* _Request_
Copy everything in the material from the very start down to the line containing "Looking at the", reproducing each line character for character. Leave the pictures out of your copy.

________

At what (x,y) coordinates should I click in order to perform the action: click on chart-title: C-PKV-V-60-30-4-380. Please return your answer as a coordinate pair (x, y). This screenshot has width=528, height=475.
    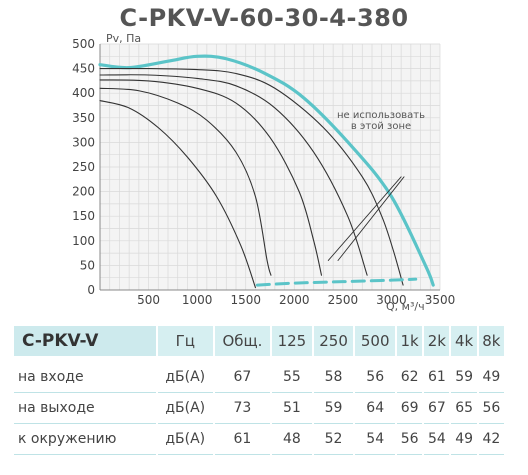
    Looking at the image, I should click on (264, 18).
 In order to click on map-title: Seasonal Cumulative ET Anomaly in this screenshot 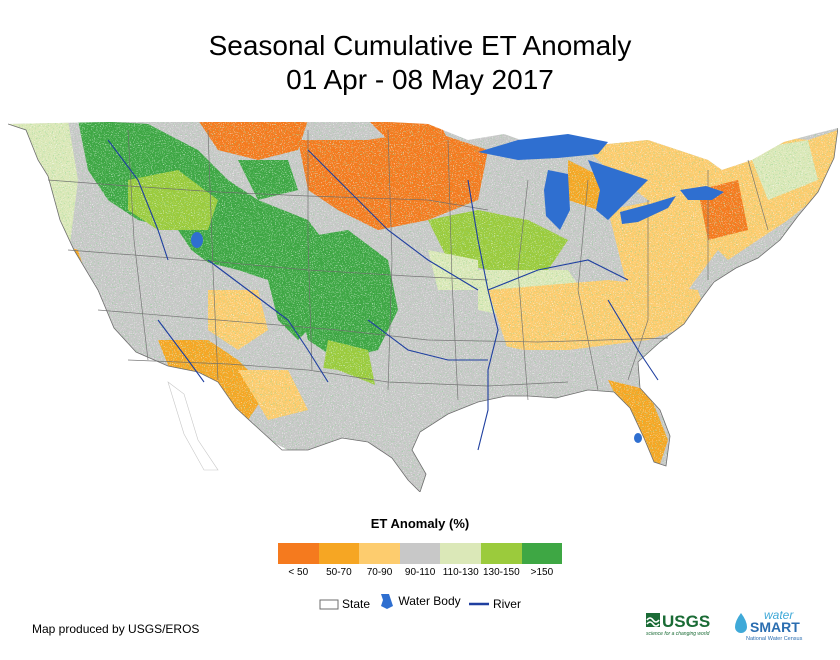, I will do `click(420, 46)`.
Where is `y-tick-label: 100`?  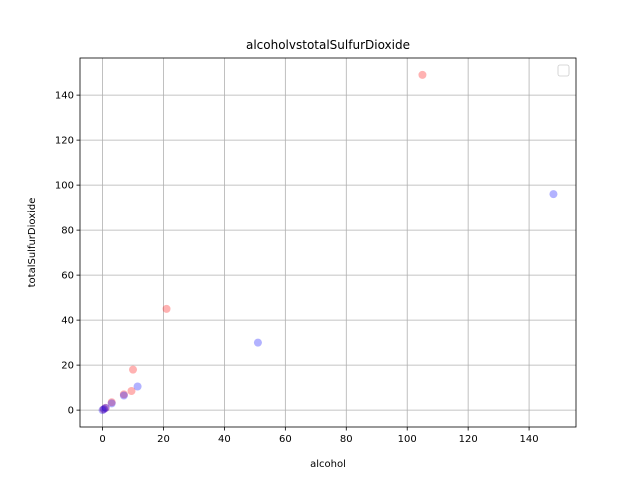 y-tick-label: 100 is located at coordinates (64, 186).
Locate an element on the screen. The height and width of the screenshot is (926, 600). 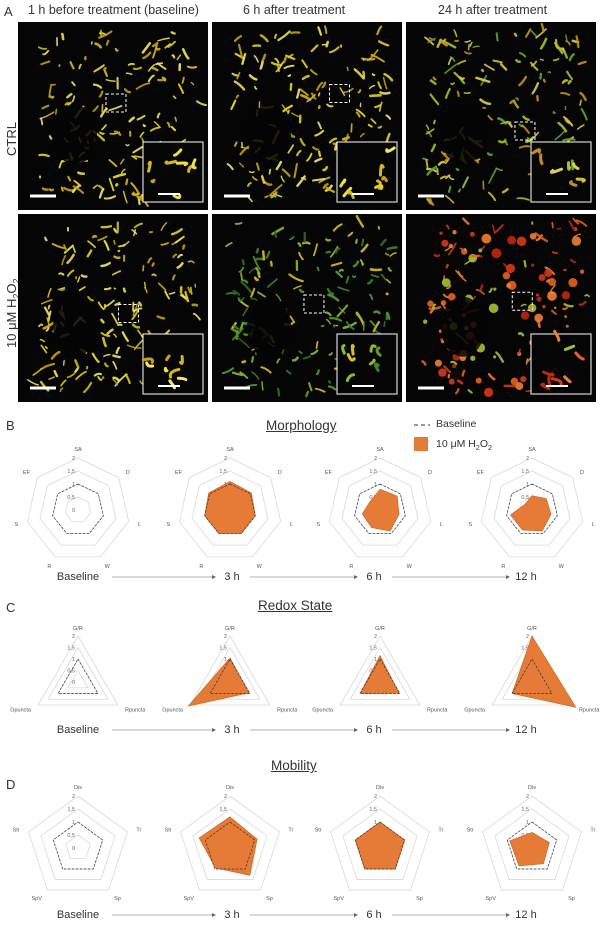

________

* _Answer to this exercise_
At what (x,y) coordinates should I click in order to perform the action: click on chart-title: C-PKV-V-60-30-4-380. Please return your answer as a coordinate pair (x, y). This screenshot has width=528, height=475.
    Looking at the image, I should click on (264, 18).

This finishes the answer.